• [PROBLEM REQUIREMENTS] Only the lines that hold "computer" should be in the answer, each copied from the data below.

(DATA PROVIDED begins)

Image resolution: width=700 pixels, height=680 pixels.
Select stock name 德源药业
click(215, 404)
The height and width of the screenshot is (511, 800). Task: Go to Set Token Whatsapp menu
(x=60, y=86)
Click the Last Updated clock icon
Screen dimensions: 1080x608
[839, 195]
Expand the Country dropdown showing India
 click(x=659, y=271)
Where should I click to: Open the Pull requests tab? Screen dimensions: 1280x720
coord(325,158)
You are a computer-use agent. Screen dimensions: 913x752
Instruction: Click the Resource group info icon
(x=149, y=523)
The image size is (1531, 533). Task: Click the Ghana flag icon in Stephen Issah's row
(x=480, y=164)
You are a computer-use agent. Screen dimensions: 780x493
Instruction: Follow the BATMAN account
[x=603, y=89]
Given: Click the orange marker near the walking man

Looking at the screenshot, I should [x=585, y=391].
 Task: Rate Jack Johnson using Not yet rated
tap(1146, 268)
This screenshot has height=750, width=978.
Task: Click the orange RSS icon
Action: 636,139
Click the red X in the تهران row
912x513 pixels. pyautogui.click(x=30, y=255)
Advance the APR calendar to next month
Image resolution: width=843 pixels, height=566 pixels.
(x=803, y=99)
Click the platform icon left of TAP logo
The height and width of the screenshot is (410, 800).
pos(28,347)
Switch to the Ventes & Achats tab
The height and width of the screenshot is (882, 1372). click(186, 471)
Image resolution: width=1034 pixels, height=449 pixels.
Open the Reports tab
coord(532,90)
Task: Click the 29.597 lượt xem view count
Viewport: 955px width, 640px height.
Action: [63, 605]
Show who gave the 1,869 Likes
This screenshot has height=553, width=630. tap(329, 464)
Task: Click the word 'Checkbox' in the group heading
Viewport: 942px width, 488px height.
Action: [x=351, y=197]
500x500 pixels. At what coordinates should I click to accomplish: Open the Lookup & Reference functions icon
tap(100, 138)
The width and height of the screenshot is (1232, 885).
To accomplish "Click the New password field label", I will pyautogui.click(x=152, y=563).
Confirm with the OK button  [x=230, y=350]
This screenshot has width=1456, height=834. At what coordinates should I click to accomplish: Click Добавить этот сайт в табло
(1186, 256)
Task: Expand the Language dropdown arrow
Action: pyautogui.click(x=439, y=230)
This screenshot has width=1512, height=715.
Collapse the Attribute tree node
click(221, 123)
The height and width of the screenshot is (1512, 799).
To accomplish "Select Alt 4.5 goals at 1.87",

(DATA PROVIDED ends)

• [YOUR SOLUTION]
You are a computer-use agent. Screen dimensions: 913x752
You are a computer-use agent. Screen dimensions: 780x493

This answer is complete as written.